Cool Hand Luke
- First edition (publ. Scribner)
- Author: Donn Pearce
- Publisher: Charles Scribner's Sons
- Publication date: January 1, 1965

= Cool Hand Luke (novel) =

1965 novel by Donn Pearce

Cool Hand Luke is a novel by Donn Pearce published in 1965. It was adapted into the 1967 Oscar-winning film Cool Hand Luke.

The story is told in a first-person narrative from the perspective of a convict in a central Florida prison. He works on a chain gang maintaining the berms of highways. He recounts the story of a "legendary" fellow inmate whose nickname is Cool Hand Luke.

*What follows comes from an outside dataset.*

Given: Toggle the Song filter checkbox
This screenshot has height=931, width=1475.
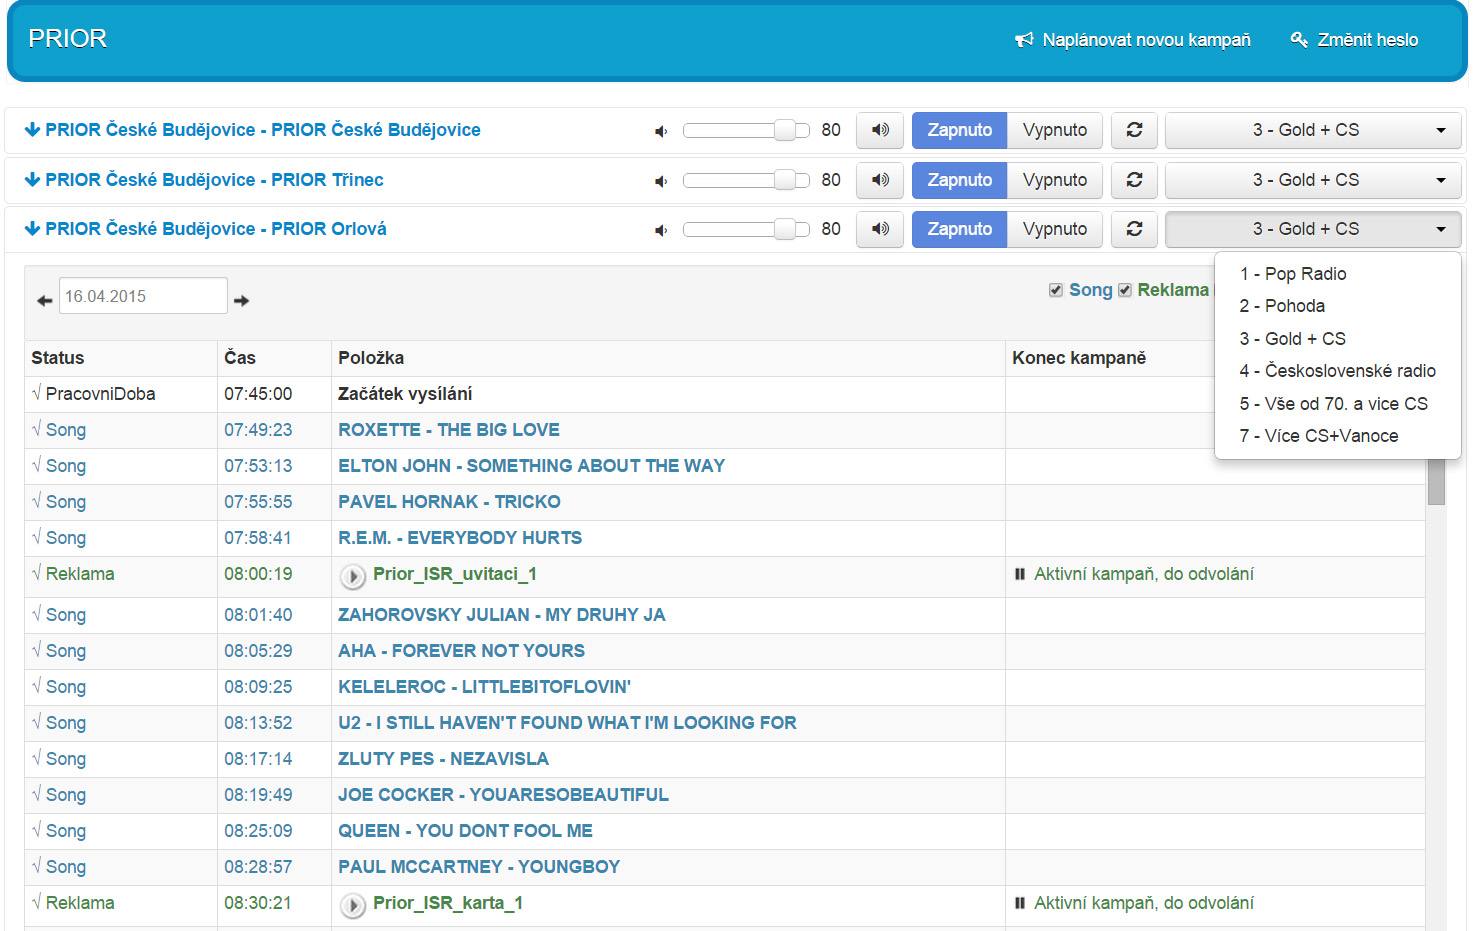Looking at the screenshot, I should (1055, 290).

The novel is based on Pearce's personal experiences while incarcerated with a Florida prison road gang.

==History==
Donn Pearce was arrested for burglary and served two years at Raiford State Prison in central Florida, from 1949 to 1951, working hard labor on a road gang. At night, he began writing about the incidents he witnessed or heard. He also began reading such books as Faulkner's Sanctuary. According to Pearce, about a third of Cool Hand Luke is his own story, a third is based on the stories he heard while doing time at Raiford, and another third is pure fiction. In 1959, after gaining freedom, Pearce broke a leg in a motorcycle crash and, with free time available, began writing the novel, based on his prison notes and memories. After writing the first draft, he re-wrote it five times over a six-year period. He had trouble finding a publisher, until Fawcett Books finally agreed to publish the novel as a 'paperback original', paying Pearce $2,500. Scribners then published it as a hardback.

==Style==
The prose style is unusual in that although there is dialogue, and all quotes are indented paragraphs, they are not encased in quotation marks.

The most oft-repeated quote from the film, "What we've got here is failure to communicate", never appeared in the novel. Pearce said the guards were "100% redneck", without multi-syllable vocabularies, who would never have said such an intellectually astute phrase."

==Reviews==
A contemporary review in Kirkus Reviews called it "a kind of classic small tall story (in latrine language)".

==Adaptations==
The novel was adapted to film in 1967, based on a screenplay by Pearce. It was nominated for an Academy Award for Best Adapted Screenplay.

Stage and screen actor Mark Hammer performed an audiobook rendition in 1991 for Recorded Books.

A stage adaption by Emma Reeves produced by Andrew Loudon and starring Marc Warren and Richard Brake, based on the novel, not the film, premiered at Aldwych Theatre in London in 2011.